Sob o impacto da notícia da morte de Abbas Kiarostami, o imediato desacontecimento cinematográfico do ano, a tarefa involuntária de escanear a memória para reencontrar seus filmes acaba se transformando na história de como seu cinema austero e majestático entrou no olimpo pessoal onde vivem para sempre nossos cineastas afetivos. Desaparecido Kiarostami, enxerguei a capa do DVD de Através das Oliveiras na prateleira da locadora de vídeo, voltei à antiga Sala de Arte do Bahiano em Salvador, onde passava Gosto de Cereja, lembrei de ter escrito com hidrocor em CDs graváveis os títulos de Onde fica a Casa do Meu Amigo? e Close-Up, e continuei até parar na sessão de Um Alguém Apaixonado na Mostra Internacional de Cinema de São Paulo, que uma década antes havia praticamente introduzido Kiarostami no Brasil. De volta ao presente, não resisti ao silêncio da madrugada e embarquei de novo na máquina do tempo que são os filmes que carregamos, desta vez com o luxuoso auxílio dos torrents.
Algo impressionante aconteceu pela manhã. Ao acordar, lembrei de frases de Kiarostami lidas em entrevistas. Numa ele explicava por que não deixava de vez o Irã, alegando que fazer cinema era tão difícil em seu país natal quanto em qualquer lugar do mundo. Noutra dizia que a invasão do cinema industrial americano era mais perigosa do que uma invasão do Exército americano. E numa aula que expunha um enorme sentido histórico de cinema, falava como via a evolução da linguagem sob a perspectiva da influência da realidade: que a primeira geração de cineastas olhava a vida para fazer os filmes; a segunda geração fazia filmes após olhar a vida e os filmes feitos antes; a terceira geração só olhava para os filmes; e que a quarta geração era movida pelo desafio de usar novas tecnologias, que acabavam moldando totalmente seu trabalho.

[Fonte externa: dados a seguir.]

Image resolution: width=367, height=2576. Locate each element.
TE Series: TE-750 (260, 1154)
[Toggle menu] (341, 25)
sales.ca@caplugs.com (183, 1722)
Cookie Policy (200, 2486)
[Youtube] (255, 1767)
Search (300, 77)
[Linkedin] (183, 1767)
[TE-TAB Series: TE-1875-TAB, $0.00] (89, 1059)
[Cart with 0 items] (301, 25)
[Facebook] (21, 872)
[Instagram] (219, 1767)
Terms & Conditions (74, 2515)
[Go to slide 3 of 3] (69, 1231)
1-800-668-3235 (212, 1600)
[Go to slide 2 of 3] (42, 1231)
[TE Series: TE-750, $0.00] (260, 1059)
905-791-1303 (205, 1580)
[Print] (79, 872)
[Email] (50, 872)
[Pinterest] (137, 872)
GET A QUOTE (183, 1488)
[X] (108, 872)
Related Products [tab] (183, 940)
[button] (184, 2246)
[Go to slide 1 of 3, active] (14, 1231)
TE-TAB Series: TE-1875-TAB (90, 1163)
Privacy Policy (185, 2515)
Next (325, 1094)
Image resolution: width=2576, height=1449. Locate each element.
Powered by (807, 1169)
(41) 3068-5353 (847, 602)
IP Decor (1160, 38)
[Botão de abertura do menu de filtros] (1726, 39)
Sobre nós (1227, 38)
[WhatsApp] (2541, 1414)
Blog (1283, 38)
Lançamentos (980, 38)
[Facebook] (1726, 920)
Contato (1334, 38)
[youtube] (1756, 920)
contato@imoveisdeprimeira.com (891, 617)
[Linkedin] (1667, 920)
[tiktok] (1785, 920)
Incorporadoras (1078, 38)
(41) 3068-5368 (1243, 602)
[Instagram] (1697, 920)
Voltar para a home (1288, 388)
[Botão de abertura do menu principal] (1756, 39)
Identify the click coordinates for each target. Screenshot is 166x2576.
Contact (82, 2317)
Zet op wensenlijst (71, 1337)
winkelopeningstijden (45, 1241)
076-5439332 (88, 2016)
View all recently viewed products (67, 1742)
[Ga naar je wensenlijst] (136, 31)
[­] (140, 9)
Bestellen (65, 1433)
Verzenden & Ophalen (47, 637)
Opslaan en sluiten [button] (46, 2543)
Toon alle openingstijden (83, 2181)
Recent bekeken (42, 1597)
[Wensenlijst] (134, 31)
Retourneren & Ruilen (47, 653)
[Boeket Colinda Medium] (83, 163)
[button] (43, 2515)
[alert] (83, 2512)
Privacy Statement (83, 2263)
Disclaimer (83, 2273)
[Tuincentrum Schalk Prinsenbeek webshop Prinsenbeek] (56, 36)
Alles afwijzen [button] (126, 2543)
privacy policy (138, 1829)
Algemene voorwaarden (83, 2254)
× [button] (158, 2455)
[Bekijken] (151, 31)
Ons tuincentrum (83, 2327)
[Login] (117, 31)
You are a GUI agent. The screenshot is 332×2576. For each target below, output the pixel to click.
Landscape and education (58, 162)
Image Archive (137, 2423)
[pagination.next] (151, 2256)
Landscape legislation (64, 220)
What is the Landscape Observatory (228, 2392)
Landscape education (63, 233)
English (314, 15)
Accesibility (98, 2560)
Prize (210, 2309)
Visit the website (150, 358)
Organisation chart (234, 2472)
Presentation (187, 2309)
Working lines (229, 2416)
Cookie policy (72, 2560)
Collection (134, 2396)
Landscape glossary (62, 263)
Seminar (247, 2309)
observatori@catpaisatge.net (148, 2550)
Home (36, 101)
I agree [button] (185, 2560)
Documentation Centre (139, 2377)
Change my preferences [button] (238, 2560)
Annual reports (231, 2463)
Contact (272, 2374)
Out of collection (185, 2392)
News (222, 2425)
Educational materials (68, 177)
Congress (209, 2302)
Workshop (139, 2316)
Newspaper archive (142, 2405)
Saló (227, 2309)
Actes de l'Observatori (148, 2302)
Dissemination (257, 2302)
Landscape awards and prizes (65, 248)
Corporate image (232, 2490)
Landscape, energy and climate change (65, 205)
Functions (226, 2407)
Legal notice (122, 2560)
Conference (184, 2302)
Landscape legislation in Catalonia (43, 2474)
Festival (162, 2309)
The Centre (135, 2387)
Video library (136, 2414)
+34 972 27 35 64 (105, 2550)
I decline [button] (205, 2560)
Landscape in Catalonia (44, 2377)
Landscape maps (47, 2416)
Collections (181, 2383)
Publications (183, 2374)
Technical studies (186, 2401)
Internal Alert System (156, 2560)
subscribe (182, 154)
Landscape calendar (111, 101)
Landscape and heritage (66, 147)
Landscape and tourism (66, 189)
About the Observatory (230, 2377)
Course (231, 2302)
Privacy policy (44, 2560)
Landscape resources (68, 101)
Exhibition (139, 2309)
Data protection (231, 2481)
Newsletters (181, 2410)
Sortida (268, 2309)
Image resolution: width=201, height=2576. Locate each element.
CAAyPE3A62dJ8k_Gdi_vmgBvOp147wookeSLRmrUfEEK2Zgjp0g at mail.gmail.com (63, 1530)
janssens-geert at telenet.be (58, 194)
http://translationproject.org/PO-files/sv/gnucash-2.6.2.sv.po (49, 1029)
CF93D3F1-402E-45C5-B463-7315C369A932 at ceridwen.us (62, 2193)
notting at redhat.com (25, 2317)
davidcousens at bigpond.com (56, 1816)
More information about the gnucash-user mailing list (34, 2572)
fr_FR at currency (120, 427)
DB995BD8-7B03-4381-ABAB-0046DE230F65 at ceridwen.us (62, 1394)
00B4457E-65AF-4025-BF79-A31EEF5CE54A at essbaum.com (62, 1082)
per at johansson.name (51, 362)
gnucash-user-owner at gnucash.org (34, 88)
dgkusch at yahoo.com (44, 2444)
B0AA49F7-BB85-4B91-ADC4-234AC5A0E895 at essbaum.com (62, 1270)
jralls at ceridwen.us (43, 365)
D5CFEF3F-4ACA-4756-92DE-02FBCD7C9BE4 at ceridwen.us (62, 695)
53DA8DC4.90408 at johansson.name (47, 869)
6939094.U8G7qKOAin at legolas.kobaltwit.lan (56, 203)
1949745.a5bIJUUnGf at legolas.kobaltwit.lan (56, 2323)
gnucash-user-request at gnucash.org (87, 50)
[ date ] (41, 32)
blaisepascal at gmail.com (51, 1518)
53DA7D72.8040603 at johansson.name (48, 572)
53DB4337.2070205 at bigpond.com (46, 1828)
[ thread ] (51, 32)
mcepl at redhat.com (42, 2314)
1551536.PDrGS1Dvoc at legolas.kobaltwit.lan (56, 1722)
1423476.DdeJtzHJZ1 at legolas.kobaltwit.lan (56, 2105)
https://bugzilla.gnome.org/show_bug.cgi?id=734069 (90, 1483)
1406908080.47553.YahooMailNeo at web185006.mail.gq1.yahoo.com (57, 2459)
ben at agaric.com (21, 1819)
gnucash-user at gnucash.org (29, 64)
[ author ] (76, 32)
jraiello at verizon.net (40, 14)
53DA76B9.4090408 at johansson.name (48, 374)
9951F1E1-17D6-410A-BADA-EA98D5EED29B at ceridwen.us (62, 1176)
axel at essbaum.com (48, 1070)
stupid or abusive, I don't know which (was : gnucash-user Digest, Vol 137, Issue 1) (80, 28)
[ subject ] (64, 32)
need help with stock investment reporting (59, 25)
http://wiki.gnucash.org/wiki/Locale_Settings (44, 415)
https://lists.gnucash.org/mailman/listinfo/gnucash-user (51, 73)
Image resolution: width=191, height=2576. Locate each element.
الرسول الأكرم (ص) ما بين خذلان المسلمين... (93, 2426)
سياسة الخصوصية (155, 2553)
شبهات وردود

Aprendemos a conhecer Kiarostami vendo seus filmes, é claro, que recuperam o sentido do cinema como instrumento de conhecimento, mas o conhecemos profundamente também por meio de suas palavras. É quase profético encontrar numa de suas entrevistas uma inesperada resposta para uma pergunta sobre os diálogos que, em seus filmes, soavam tão banais que pareciam não ter sido previamente escritos no roteiro. Ao invés de desprezar o texto e se gabar de ser um grande improvisador, Kiarostami contesta: “Às vezes as palavras te tocam de uma forma que a imagem não consegue. Uma mulher que está se divorciando do marido falava outro dia que ele nunca disse “te amo”, e todos lhe dissemos que isso não faz falta, que se vê que ele a ama, mas ela não se consola: precisa que isso seja dito.”
Kiarostami garantia que não inventava nada em seus filmes, nascidos sempre de acontecimentos reais. Via a si mesmo mais como um colecionador do que um criador de histórias. Era um grande narrador minimalista, com profundo senso de duração do plano, o chamado tempo de corte. Mas ao poucos essa figura do contador sugestivo, que aponta a câmera para o quase imperceptível e irrelevante, foi lhe interessando menos em filmes mais experimentais, em que o narrador quase desaparece. De Close-Up a Dez, até chegar em Shirin, a reflexão sobre a simulação, o ficcional e o documental foi ganhando contornos de uma busca obsessiva por elementos essenciais do cinema e da arte, como a participação do espectador, coautor sem o qual a obra não se completa, e a função da representação.
Por isso talvez seu maior filme tenha sido mesmo Cópia Fiel. A história envolvendo o professor inglês que defende que a cópia tem valor igual ao da obra de arte original aparenta ser apenas uma maravilhosa reflexão sobre a arte na era das reproduções, mas ganha uma dimensão muito maior com o casal que, ao fingir um casamento, copia uma experiência de vida que não teve. Disso resulta um tipo de iluminação, na qual Kiarostami explica a importância da representação não só no cinema ou na arte, mas na cultura. Cópia Fiel é uma espécie de teoria geral sobre o ato de fingir. Representando, a ficção faz a gente experimentar sentimentos que talvez nunca teríamos, e assim é que a gente aprende a viver.